Where a line contains the word "model", copy that line from the records below.

(Stored records)
= = = = =

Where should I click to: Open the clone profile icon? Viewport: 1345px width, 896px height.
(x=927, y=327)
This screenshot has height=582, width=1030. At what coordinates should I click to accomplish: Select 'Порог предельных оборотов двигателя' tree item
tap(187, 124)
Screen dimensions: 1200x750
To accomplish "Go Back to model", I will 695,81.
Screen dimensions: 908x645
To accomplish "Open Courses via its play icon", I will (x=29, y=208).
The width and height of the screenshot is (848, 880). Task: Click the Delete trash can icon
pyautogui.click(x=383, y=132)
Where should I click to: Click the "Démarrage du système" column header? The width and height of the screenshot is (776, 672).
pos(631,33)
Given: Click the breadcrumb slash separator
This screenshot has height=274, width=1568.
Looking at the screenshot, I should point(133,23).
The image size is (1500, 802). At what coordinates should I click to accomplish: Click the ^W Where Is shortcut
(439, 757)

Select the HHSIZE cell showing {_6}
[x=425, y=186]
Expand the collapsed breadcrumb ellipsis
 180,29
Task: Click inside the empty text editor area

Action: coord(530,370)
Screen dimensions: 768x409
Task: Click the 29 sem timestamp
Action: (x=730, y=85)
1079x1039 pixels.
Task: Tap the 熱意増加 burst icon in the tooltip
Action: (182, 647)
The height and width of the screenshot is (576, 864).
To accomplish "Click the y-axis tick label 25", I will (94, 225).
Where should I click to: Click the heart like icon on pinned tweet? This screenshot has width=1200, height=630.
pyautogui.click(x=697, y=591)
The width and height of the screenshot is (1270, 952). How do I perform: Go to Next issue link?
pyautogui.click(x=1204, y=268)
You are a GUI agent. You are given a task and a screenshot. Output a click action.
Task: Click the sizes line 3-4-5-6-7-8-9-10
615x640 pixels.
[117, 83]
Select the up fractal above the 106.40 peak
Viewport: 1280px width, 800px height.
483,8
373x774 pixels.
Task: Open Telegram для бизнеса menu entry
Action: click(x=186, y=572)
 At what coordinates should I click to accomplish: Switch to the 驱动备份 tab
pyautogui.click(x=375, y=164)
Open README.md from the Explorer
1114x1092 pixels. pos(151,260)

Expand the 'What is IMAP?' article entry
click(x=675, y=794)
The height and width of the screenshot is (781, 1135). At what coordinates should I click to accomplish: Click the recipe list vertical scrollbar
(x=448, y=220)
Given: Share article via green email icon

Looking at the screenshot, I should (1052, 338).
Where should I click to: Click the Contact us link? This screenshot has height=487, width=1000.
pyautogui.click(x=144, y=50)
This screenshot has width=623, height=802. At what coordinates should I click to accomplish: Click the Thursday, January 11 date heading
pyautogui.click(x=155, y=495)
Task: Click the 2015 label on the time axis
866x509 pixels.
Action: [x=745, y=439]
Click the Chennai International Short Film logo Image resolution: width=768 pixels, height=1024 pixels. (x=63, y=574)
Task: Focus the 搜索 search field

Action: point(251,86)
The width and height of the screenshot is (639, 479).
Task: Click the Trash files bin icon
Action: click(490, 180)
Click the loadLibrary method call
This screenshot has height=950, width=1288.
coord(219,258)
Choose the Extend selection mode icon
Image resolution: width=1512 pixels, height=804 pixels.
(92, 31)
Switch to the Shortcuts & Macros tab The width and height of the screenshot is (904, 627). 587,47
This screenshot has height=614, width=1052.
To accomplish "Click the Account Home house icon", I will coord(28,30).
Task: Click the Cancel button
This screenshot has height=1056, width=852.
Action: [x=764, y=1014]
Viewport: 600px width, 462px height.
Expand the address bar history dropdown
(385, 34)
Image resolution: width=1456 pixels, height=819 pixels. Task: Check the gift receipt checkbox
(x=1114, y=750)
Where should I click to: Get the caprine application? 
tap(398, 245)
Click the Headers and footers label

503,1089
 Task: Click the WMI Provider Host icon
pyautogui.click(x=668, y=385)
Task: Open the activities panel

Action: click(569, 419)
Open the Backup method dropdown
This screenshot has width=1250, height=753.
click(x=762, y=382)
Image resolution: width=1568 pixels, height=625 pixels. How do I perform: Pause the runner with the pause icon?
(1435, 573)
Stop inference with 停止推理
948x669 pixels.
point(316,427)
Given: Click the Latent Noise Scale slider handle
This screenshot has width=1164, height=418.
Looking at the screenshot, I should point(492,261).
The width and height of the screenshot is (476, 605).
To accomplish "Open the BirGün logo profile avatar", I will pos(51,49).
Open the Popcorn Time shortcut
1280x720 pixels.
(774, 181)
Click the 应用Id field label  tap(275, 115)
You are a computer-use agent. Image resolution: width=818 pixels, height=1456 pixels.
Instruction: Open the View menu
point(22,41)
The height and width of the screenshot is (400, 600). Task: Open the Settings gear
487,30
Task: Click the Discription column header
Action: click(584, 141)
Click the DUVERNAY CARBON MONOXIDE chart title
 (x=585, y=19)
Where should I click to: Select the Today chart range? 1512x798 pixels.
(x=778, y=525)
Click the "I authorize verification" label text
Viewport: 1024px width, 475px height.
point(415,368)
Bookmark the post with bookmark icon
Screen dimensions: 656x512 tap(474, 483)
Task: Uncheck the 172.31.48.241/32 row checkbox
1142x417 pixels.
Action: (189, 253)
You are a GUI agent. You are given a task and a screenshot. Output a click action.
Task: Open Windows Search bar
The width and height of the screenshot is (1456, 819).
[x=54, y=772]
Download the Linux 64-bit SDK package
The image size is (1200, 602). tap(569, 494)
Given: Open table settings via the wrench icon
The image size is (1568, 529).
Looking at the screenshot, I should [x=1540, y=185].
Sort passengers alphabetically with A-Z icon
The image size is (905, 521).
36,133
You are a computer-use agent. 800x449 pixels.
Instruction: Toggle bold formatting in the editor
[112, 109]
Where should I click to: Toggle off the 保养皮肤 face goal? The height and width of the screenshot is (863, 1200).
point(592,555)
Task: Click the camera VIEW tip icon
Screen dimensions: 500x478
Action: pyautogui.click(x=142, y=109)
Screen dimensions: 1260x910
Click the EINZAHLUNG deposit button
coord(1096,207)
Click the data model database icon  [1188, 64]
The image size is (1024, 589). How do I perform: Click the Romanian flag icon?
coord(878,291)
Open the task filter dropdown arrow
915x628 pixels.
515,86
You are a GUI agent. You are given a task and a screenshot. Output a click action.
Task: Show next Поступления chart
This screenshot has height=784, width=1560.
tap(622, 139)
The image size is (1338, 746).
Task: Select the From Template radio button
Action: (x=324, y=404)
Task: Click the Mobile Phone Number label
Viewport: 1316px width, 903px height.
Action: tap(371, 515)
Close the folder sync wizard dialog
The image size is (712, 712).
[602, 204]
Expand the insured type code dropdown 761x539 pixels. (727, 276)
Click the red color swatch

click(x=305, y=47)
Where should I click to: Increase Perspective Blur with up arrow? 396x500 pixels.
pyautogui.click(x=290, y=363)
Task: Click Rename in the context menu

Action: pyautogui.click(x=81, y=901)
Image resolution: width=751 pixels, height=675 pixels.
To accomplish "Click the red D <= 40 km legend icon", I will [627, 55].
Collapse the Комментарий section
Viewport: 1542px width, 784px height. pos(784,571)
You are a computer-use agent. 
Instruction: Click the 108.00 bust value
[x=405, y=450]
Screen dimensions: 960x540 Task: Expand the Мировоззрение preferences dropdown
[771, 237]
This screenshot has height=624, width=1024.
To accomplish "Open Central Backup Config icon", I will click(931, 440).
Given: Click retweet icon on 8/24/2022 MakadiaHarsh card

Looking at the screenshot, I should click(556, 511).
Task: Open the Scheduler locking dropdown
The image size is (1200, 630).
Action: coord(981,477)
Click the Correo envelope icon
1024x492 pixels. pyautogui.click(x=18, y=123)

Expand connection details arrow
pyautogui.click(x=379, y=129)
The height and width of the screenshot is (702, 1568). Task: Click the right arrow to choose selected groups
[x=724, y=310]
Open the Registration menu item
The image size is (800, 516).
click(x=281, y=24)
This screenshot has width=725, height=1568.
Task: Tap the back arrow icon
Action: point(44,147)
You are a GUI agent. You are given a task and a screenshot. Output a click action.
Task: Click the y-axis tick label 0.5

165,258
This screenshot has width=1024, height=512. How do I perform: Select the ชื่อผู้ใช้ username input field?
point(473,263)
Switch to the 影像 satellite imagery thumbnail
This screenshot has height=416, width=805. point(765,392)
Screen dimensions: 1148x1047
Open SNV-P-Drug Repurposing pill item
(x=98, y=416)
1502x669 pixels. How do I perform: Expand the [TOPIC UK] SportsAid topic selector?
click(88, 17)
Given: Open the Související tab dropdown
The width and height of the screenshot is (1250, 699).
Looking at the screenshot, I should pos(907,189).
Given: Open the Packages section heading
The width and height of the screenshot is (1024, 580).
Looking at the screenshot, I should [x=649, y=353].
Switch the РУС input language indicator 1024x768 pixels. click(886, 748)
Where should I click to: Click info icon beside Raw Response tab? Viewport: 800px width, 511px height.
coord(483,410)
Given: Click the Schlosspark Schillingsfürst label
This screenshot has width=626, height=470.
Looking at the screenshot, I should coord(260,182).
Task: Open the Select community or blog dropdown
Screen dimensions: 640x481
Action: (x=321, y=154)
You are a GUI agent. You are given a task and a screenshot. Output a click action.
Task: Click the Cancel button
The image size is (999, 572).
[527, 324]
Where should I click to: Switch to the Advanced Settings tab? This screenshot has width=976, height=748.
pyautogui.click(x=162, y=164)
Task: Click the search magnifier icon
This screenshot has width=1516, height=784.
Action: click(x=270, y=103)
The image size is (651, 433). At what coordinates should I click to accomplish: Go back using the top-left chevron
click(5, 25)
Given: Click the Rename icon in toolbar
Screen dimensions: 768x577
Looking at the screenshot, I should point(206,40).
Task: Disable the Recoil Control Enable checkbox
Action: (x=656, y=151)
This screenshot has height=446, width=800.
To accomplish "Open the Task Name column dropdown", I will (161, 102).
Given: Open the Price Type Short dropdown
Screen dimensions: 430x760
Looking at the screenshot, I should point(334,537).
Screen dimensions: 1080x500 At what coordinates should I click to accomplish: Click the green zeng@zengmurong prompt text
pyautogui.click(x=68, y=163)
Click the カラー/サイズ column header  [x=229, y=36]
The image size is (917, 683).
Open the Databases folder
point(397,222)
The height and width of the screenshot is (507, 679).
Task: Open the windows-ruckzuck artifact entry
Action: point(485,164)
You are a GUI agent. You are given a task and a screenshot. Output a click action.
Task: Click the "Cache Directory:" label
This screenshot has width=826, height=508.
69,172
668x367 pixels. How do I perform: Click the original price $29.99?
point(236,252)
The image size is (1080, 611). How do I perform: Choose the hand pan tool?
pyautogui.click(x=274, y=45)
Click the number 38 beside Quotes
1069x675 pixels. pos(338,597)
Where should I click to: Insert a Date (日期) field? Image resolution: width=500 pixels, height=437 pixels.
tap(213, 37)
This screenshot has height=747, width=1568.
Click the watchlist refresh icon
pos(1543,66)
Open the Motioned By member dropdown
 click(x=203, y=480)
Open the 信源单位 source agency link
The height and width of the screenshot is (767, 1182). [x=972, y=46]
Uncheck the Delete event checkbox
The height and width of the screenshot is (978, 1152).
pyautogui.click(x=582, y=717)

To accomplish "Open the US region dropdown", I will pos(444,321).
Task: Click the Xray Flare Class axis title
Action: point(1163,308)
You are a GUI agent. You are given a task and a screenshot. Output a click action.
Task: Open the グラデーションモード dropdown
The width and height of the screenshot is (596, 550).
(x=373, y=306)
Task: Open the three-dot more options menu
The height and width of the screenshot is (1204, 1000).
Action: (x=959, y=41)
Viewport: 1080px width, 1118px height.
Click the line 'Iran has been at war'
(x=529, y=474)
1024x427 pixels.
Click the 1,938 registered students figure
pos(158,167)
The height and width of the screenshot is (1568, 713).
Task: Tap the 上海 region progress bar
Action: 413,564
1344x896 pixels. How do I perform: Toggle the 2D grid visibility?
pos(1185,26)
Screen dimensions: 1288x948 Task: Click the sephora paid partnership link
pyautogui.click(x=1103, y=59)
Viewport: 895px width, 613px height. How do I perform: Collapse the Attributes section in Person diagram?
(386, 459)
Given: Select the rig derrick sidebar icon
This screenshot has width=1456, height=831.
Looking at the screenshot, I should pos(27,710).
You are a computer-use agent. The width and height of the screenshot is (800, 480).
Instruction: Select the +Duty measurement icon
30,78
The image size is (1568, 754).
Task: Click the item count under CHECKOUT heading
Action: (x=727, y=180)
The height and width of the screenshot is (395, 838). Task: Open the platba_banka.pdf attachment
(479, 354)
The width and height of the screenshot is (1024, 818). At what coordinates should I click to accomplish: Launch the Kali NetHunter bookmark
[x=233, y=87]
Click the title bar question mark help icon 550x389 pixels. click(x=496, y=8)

= = = = =

ANSWER TO THE PROBLEM
To accomplish "Go Back to model", I will 695,81.
Click the data model database icon  [1188, 64]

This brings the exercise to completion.